Hussein left Somalia in 1993 and now lives in the Hagadera camp in Dadaab refugee complex in north-eastern Kenya. Dadaab is home to about 390,000 people, many of them Somalis who have lived there for upwards of twenty years.

"I am grateful for the welcome we as Somalis received, [but] I am more than willing to go back home," she told Sabahi. "I arrived in Kenya on a very sore note after losing four of my family members including both parents to the war, but I want to go back there on a good note."

Hussein said the calls by some Kenyan government officials for the closure of refugee camps over concerns that the facilities are being used as terrorist "training grounds" is in bad faith.

"It is not a good thing to be in the camp, and the majority of us have been anxiously waiting for the day we will return to our motherland and rebuild our lives," she said, adding that the Kenyan government does not need to force refugees out of the camps.

She said most of the refugee population is law abiding.

"We feel the Kenyan agony [over terrorism] because it impacts us directly," she said. "But the majority of the refugees should not suffer because of a few misguided individuals who have joined al-Shabaab."

Yusuf Mukhtar Abdille, a 45-year-old who also lives in Hagadera camp, said that if the government closes Dadaab it would be a double blow for refugees who were forced to leave urban areas earlier this year.

"In June I heeded the government call to leave Garissa town following a directive that required all refugees in urban areas to return to the [designated] camps," he told Sabahi.

"I have barely settled well and now the government wants to close the camps," he said. "With this new call, it is becoming apparent that the government directive to move us from urban areas was not well intentioned."

In the wake of al-Shabaab's attack on the Westgate shopping mall in Nairobi, head of the parliamentary defence committee Ndung'u Gethenji called for closing the camps.

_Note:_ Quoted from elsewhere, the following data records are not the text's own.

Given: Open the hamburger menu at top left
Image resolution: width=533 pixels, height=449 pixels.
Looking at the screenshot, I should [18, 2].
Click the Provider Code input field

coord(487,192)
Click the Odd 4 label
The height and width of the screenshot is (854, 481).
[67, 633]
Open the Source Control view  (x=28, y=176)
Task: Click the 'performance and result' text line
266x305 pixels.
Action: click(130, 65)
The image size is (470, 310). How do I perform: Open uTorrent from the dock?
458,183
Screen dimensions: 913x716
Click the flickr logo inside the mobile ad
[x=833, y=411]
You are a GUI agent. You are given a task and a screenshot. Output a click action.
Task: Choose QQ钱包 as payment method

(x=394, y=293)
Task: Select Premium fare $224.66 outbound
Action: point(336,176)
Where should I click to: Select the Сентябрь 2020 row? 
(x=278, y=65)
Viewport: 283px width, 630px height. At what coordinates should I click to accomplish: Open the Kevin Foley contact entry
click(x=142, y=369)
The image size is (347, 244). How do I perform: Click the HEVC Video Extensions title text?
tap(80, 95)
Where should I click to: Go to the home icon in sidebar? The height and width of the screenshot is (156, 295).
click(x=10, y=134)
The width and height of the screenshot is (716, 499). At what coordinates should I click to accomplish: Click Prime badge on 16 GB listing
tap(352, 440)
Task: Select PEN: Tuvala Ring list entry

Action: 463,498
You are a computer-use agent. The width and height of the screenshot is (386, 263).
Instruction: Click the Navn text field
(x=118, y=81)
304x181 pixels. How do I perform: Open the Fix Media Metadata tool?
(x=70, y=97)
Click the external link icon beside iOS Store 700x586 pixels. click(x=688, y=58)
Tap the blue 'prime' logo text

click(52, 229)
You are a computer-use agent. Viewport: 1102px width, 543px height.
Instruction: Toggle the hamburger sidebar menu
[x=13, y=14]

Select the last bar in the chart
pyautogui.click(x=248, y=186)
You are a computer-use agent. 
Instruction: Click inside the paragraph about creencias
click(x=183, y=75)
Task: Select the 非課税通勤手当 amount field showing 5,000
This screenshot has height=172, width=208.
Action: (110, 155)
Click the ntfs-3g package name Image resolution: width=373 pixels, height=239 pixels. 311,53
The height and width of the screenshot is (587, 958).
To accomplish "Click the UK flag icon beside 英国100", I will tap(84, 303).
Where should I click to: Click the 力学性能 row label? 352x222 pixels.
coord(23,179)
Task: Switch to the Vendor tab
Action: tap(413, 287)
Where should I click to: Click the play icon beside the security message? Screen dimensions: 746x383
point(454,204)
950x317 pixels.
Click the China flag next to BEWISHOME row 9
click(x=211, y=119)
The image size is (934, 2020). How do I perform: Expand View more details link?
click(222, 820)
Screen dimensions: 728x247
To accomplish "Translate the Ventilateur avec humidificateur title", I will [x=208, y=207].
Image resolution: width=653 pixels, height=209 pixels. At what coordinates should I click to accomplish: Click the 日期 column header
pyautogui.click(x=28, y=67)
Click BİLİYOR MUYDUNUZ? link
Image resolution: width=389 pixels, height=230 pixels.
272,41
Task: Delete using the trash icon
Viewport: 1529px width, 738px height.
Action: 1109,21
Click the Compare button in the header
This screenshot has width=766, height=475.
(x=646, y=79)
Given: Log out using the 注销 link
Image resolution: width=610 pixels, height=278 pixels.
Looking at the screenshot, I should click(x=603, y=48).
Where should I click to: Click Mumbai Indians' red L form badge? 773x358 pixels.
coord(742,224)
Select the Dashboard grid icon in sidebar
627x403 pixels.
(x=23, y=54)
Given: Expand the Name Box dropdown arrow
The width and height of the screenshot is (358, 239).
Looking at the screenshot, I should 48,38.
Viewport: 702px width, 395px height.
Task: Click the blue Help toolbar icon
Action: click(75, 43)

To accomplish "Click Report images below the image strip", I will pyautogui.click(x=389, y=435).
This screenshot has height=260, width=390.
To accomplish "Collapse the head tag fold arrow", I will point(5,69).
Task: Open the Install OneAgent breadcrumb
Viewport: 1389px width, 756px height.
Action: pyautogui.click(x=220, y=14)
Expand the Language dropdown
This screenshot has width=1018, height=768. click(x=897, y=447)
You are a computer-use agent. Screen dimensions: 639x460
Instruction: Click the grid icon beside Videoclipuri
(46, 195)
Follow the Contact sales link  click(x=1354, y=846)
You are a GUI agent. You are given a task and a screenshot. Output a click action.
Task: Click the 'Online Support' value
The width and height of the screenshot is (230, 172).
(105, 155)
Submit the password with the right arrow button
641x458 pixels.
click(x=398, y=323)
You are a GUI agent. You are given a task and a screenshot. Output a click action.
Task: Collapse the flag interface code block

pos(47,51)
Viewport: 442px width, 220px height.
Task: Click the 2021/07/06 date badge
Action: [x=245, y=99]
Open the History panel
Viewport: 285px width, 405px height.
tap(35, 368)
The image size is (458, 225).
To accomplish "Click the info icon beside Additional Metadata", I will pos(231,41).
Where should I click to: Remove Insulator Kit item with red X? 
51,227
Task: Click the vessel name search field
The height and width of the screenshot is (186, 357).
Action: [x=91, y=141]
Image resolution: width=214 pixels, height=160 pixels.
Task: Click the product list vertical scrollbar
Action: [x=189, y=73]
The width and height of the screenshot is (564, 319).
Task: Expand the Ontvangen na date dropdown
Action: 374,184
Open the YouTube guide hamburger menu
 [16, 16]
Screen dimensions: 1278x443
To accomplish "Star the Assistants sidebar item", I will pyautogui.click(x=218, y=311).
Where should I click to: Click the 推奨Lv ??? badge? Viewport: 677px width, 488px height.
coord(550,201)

Kenya has to rethink "its hospitality in supporting refugee camps within our borders", Gethenji said September 30th.

In response, Amnesty International criticised the government's calls for closing the refugee camps, saying Somalia has not yet reached a level of security that could justify large-scale refugee return.

"Kenya is under an obligation to protect those seeking asylum on its territory. This principle is the cornerstone of the international protection system and cannot be flouted," said Amnesty International Deputy Director for Africa Sarah Jackson.

"Returning refugees to Somalia, where all parties to the conflict, including al-Shabaab, continue to carry out attacks against civilians, would only make matters worse and would be in violation of international law," she said.

Nonetheless, Gethenji reiterated his position, saying that closing the camps would be one way of addressing rampant terrorist attacks in the country.

"The camps have overstepped their purpose," Gethenji told Sabahi. "Now they are recruiting, hiding and training grounds for terrorists. In any case, the camps were supposed to be for short term measures."

He said his committee would deliberate the situation further before presenting its case to parliament sometime in October.

"We have had several opportunities to close the camps previously but each time there has been calls for more time," he said.

But former Deputy Speaker of Kenya's National Assembly Farah Maalim Mohamed said the government should not be in a haste to close the camps while there are ongoing talks for orderly relocation of refugees.

Maalim, who also represented Lagdera constituency in Garissa County where the refugee complex stretches, said the repatriation process needs to ensure a smooth transition.

"Those calling for the closure of the refugee camps are not well versed with international protections that are in place for refugees," Maalim told Sabahi. "It will not be like closing camps for internally displaced persons. The international community has to be involved and it has to be voluntary."